REPUBLIQUE FRANCAISE
AU NOM DU PEUPLE FRANCAIS
COUR D'APPEL DE METZ
ORDONNANCE DU 07 NOVEMBRE 2022
Nous, Anne FABERT, Conseillère, agissant sur délégation de Monsieur le premier président de la cour d'appel de Metz, assistée de Sonia DE SOUSA, greffière ;
Dans l'affaire N° RG 22/00752 - N° Portalis DBVS-V-B7G-F25V opposant :
M. le procureur de la République
Et
M. LE PROCUREUR DE LA REPUBLIQUE
À
M. [F] [C]
né le 10 Septembre 1998 à [Localité 2] (TUNISIE)
de nationalité Tunisienne
Sans domicile connu en France
Actuellement en rétention administrative.

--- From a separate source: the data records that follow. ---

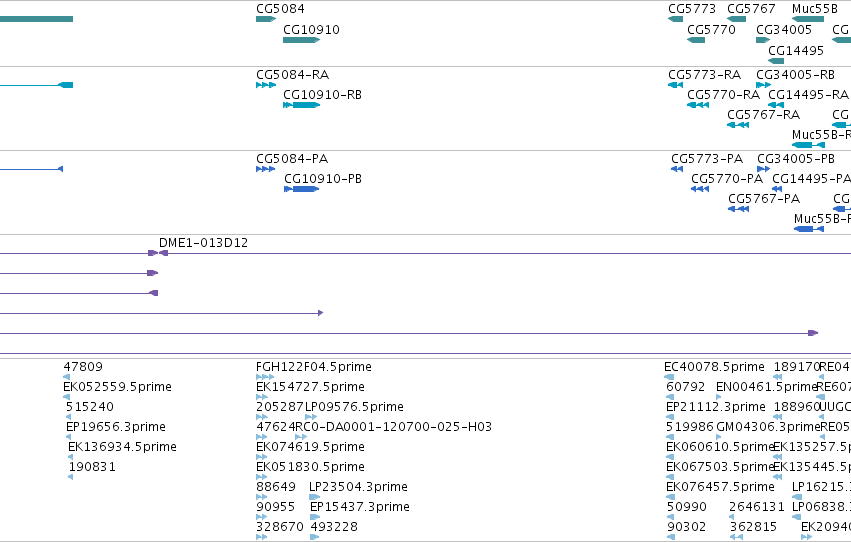Open the EK052559.5prime EST label
The height and width of the screenshot is (542, 851).
[x=117, y=387]
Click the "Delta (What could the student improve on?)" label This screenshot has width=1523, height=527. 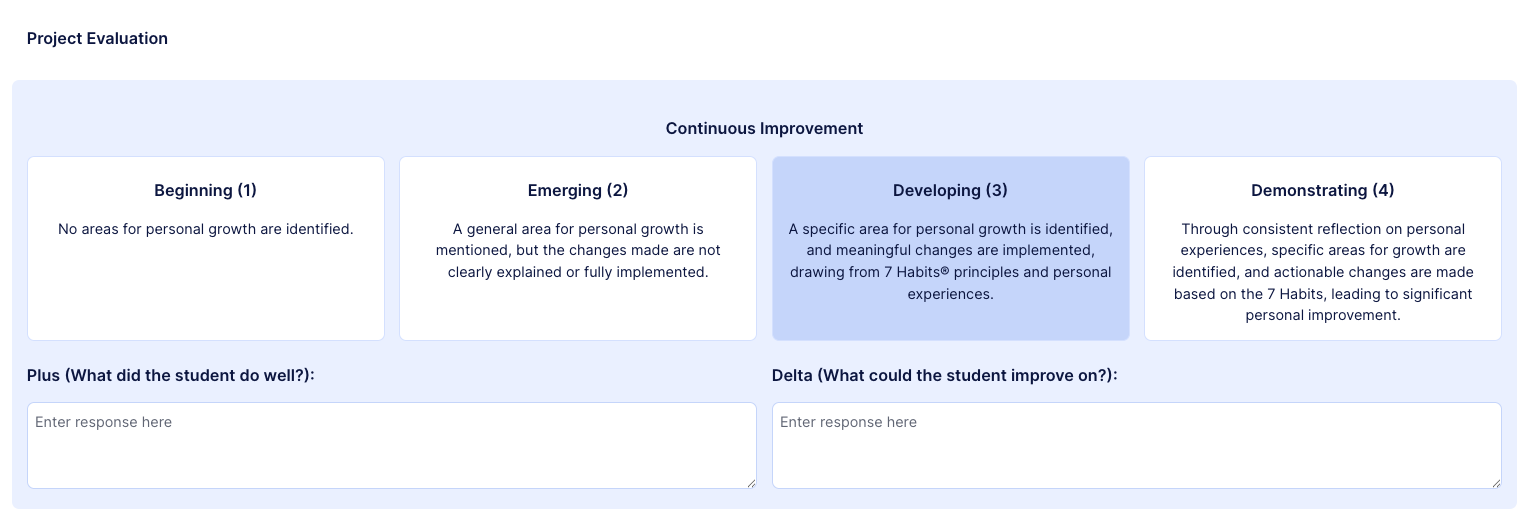[944, 375]
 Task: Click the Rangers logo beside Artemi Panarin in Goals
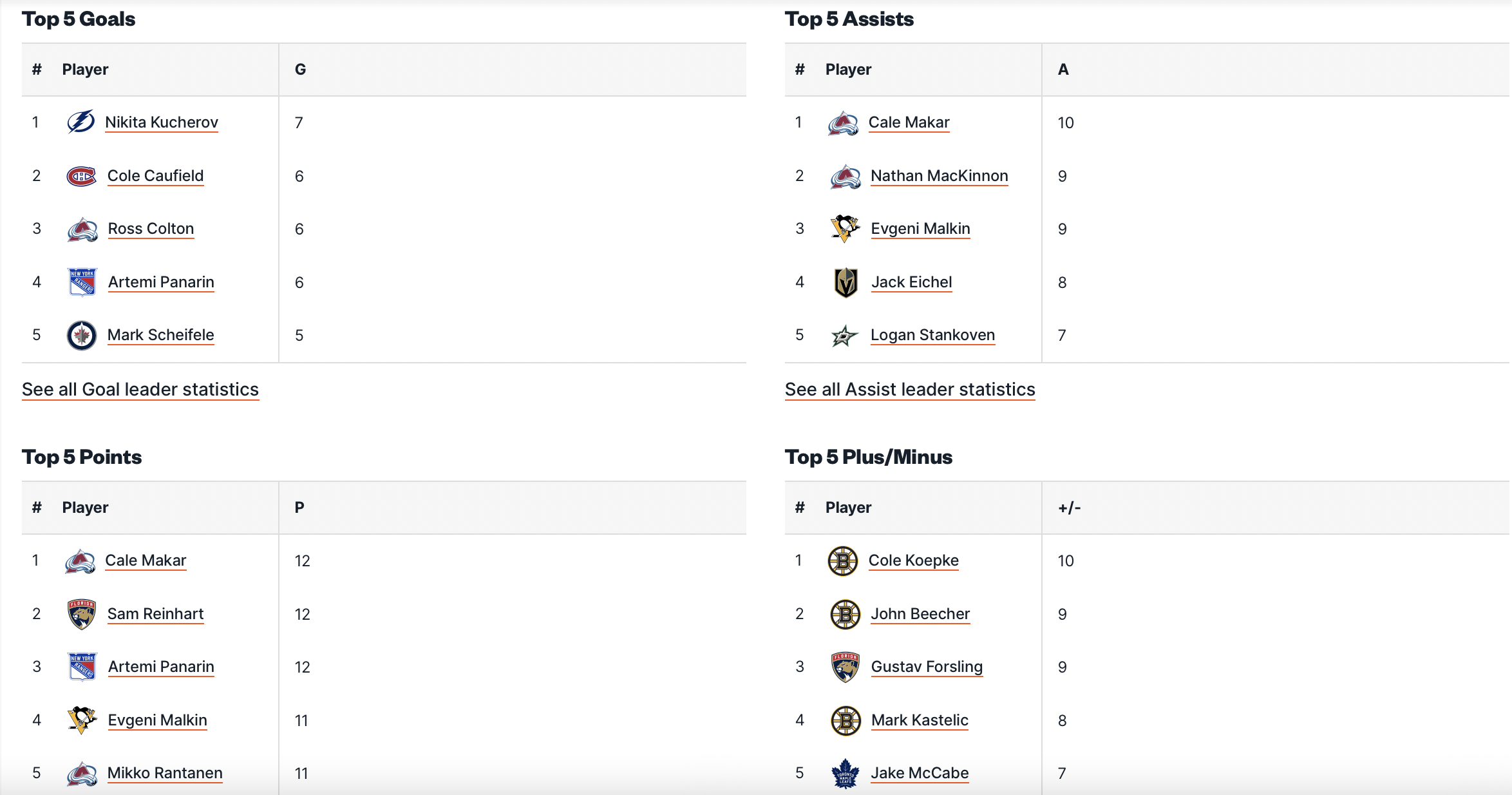(x=82, y=282)
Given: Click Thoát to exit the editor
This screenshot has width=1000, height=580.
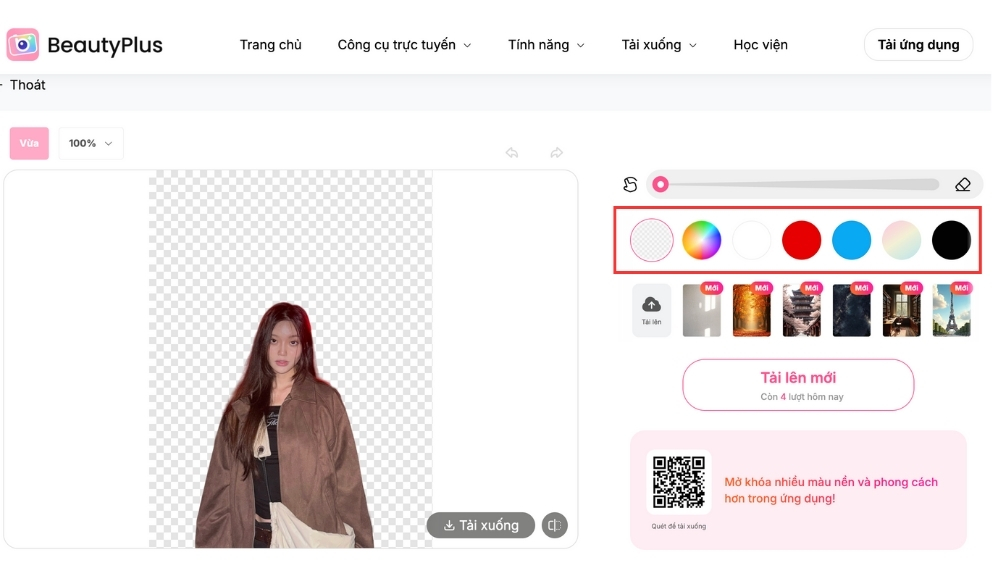Looking at the screenshot, I should 27,85.
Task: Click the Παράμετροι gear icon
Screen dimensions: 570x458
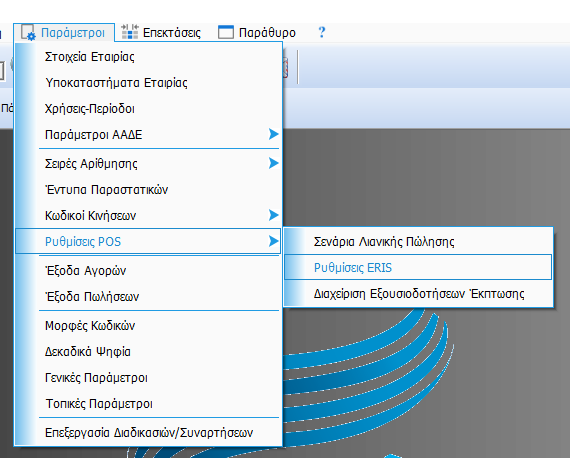Action: tap(28, 32)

Vu la décision de M. LE PREFET DE L'[Localité 1] prononçant l'obligation de quitter le territoire français et prononçant le placement en rétention de l'intéressé pour une durée n'excédant pas 48 heures;
Vu le recours de M. [F] [C] en demande d'annulation de la décision de placement en rétention;
Vu la requête de M. LE PREFET DE L'[Localité 1] saisissant le juge des libertés et de la détention du tribunal judiciaire de Metz tendant à la prolongation du maintien de l'intéressé dans des locaux ne relevant pas de l'administration pénitentiaire pour une durée de vingt huit jours;
Vu l'ordonnance rendue le 06 novembre 2022 par le juge des libertés et de la détention du tribunal judiciaire de Metz ordonnant la remise en liberté de M. [F] [C] ;
Vu l'appel avec demande d'effet suspensif formé par M. le procureur de la République près le tribunal judiciaire de Metz le 06 novembre 2022 à 16h15 receptionné au greffe de la cour d'appel le même jour à 16h31;
Vu l'ordonnance du 06 novembre 2022 conférant l'effet suspensif à l'appel du procureur de la République et ordonnant le maintien de M. [F] [C] à disposition de la Justice ;
Vu l'avis adressé à Monsieur le procureur général de la date et l'heure de l'audience ;
A l'audience publique de ce jour, à 10 H 30, en visioconférence se sont présentés :
- M. Goueffon, Procureur génnéral, a présenté ses observations au soutien de l'appel du procureur de la République, présent lors du prononcé de la décision
- M. LE PREFET DE L'[Localité 1], n'était pas représenté bien que régulièrement avisé de l'audience;
- M. [F] [C], intimé, assisté de Me COZZOLINO, présent lors du prononcé de la décision ont sollicité la confirmation de l'ordonnance entreprise ;
Sur ce,
Sur la régularité de la décision de placement en rétention
L'article L 614-13 du code de l'entrée et du séjour des étrangers et du droit d'asile énonce que la décision de placement en rétention ne peut être contestée que devant le juge des libertés et de la détention, conformément aux dispositions de l'article L. 741-10.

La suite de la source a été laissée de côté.